Coopersmith, 93, wrote or helped write 32 episodes, including three featuring arch-villain Wo Fat.
According to the story, Coopersmith wrote his scripts at his home on Long Island. He would then take them to the CBS mailroom in New York City and they’d be flown overnight to Los Angeles.
Five-O had production offices in both Hollywood and Hawaii. Coopersmith also flew to Los Angeles for meetings with producers.
He was busiest on the series during the fourth through eighth seasons. He departed after penning the first two episodes of the ninth season.
Some of the highlights in the article include:
Ideas for scripts: “Some were suggested by the producers, but for the most part, the ideas came from reading the newspapers,” Coopersmith told the newspaper.

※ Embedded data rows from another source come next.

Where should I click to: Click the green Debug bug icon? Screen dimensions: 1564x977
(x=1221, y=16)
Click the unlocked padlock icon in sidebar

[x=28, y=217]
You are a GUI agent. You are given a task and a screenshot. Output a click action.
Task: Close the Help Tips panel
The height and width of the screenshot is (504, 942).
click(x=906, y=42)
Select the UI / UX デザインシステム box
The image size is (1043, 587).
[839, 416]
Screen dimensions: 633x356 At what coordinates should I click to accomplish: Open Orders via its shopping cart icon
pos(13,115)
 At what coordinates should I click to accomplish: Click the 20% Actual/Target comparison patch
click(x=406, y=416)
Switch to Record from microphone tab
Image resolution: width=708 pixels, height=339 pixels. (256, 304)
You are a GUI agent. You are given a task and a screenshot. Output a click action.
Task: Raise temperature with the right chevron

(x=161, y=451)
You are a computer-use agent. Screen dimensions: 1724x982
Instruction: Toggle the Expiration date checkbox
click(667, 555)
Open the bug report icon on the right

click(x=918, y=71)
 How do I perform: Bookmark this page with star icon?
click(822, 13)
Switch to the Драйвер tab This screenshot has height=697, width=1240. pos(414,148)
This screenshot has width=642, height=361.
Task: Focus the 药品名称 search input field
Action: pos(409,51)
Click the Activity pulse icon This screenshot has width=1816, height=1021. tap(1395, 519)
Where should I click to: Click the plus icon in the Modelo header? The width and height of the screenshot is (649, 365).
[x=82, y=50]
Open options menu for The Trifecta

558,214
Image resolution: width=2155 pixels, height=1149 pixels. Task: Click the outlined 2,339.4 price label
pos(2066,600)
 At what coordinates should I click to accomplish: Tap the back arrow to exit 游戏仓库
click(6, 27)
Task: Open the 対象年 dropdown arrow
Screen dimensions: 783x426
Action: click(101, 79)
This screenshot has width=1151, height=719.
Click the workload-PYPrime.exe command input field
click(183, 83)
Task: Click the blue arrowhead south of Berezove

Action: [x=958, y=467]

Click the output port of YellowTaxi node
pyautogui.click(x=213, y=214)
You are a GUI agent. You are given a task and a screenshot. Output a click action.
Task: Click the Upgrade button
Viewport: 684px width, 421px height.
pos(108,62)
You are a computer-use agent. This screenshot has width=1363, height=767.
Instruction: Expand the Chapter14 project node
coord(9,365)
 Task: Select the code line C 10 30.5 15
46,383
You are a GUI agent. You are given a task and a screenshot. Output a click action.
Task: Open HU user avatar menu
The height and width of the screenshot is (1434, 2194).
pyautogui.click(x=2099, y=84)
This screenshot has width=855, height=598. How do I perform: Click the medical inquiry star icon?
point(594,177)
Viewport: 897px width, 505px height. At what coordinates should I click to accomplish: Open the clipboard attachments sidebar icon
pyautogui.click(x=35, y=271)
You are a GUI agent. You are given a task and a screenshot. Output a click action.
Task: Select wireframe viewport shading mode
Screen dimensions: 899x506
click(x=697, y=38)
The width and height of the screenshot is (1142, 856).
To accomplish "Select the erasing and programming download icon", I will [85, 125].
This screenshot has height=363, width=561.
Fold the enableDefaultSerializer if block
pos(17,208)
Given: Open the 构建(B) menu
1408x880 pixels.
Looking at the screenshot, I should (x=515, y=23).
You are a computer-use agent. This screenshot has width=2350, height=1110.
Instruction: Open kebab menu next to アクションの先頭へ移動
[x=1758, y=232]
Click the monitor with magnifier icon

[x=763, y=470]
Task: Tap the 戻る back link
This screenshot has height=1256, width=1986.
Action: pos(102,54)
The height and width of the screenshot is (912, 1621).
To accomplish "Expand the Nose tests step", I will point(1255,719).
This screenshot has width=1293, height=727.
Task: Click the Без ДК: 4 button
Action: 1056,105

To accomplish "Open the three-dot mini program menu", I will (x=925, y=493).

“A fabulous variety of crimes are committed every day,” the scribe added. “All I had to do was figure out how to transplant them to Hawaii, and how to make the criminals smarter than they are in real life so that it would take ‘Five-O’ an hour to catch up with them and not just five minutes. In real life most criminals are stupid.”
Local actors on Five-O: Creator-executive producer Leonard Freeman “wanted authentic Hawaiian faces on the ‘Five-O’ team,” Coopersmith told the Star-Advertiser. “That’s why he cast it that way.
“Besides his fondness for locals, there was another reason. When you cast Hollywood actors from the mainland you have to pay their travel and living expenses on Oahu, which strains the budget.”
While the article is of interest for fans of the original Five-O, some caveats are in order.
Coopersmith mis-remembers some details. He describes writing a 1975 episode titled Diary of a Gun. A cheap handgun keeps changing hands, with tragic events occurring.
“CBS was afraid of doing the show, but Len Freeman and (star) Jack Lord were strongly for it, and it was done,” Coopersmith told the newspaper. Problem: Freeman died in early 1974.
Coopersmith also tells anecdotes about Nine Dragons, a two-hour Wo Fat episode that led off the ninth season (1976-77). He mentions Bob Sweeney prominently.
Problem: Sweeney, whose title was supervising producer, worked on the show during the fourth through seventh seasons. He had departed Five-O long before Nine Dragons.